*Source excerpt*:
···
[External] Re: [PATCH bpf-next v2 1/9] bpf: tracing: add support to record and check the accessed args

Alexei Starovoitov alexei.starovoitov at gmail.com
Wed Mar 13 17:25:35 PDT 2024


On Tue, Mar 12, 2024 at 6:53 PM 梦龙董 <dongmenglong.8 at bytedance.com> wrote:
>
> On Wed, Mar 13, 2024 at 12:42 AM Alexei Starovoitov
> <alexei.starovoitov at gmail.com> wrote:
> >
> > On Mon, Mar 11, 2024 at 7:42 PM 梦龙董 <dongmenglong.8 at bytedance.com> wrote:
> > >
> [......]
> >
> > I see.
> > I thought you're sharing the trampoline across attachments.
> > (since bpf prog is the same).
>
> That seems to be a good idea, which I hadn't thought before.
>
> > But above approach cannot possibly work with a shared trampoline.
> > You need to create individual trampoline for all attachment
> > and point them to single bpf prog.
> >
> > tbh I'm less excited about this feature now, since sharing
> > the prog across different attachments is nice, but it won't scale
> > to thousands of attachments.
> > I assumed that there will be a single trampoline with max(argno)
> > across attachments and attach/detach will scale to thousands.
> >
> > With individual trampoline this will work for up to a hundred
> > attachments max.
···
*Dataset content*:
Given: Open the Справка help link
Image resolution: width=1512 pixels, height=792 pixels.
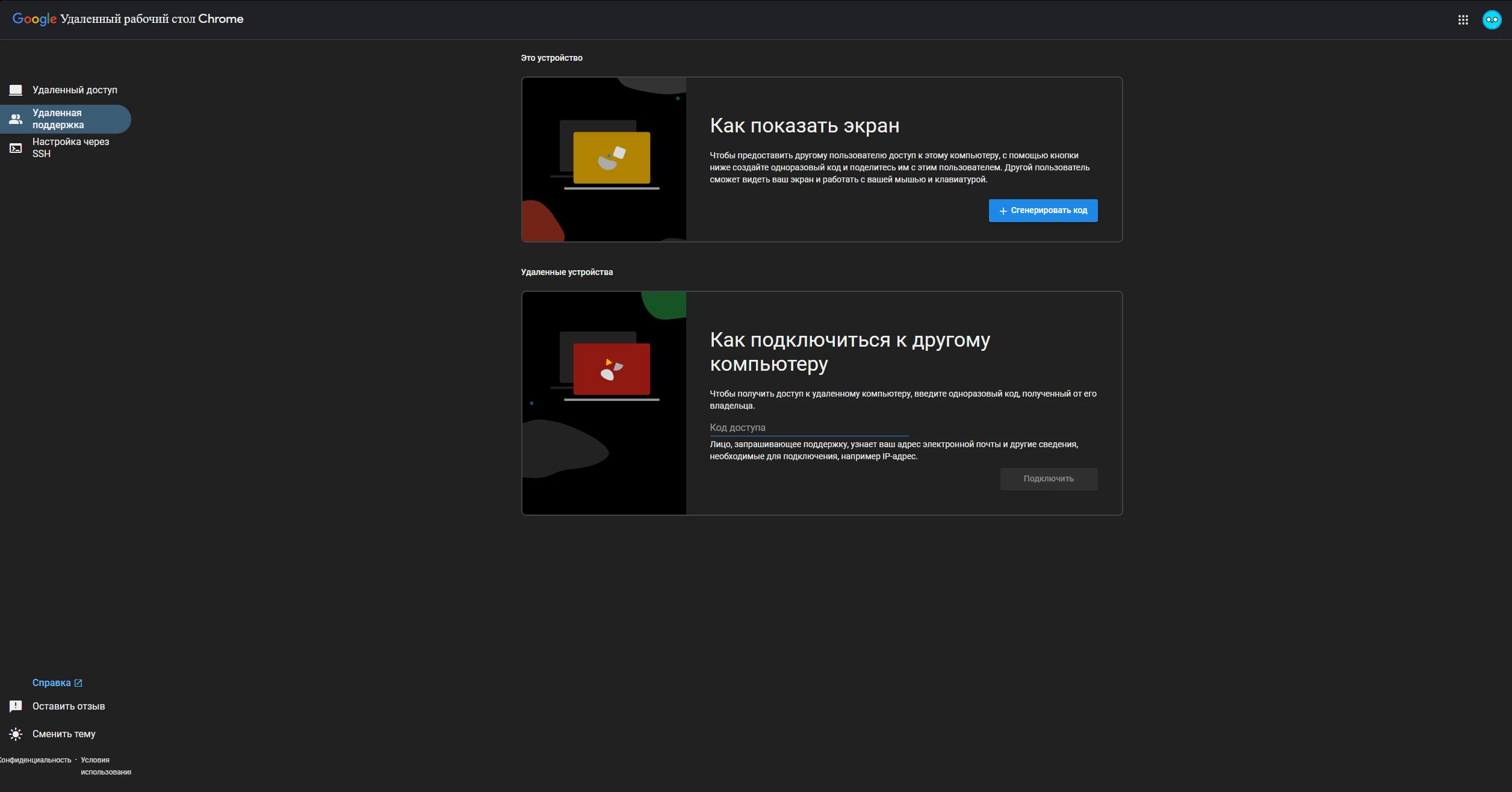Looking at the screenshot, I should (52, 683).
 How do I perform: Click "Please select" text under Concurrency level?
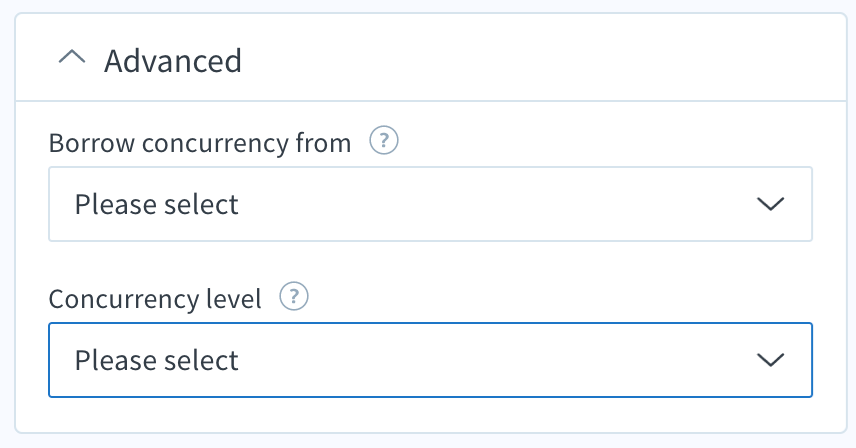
···
Write the next part of the mailing-list reply on BPF trampolines, starting right after its last line.

>
> What does "a hundred attachments max" means? Can't I
> trace thousands of kernel functions with a bpf program of
> tracing multi-link?

I mean what time does it take to attach one program
to 100 fentry-s ?
What is the time for 1k and for 10k ?

The kprobe multi test attaches to pretty much all funcs in
/sys/kernel/tracing/available_filter_functions
and it's fast enough to run in test_progs on every commit in bpf CI.
See get_syms() in prog_tests/kprobe_multi_test.c

Can this new multi fentry do that?
and at what speed?
The answer will decide how applicable this api is going to be.
Generating different trampolines for every attach point
is an approach as well. Pls benchmark it too.

> >
> > Let's step back.
> > What is the exact use case you're trying to solve?
> > Not an artificial one as selftest in patch 9, but the real use case?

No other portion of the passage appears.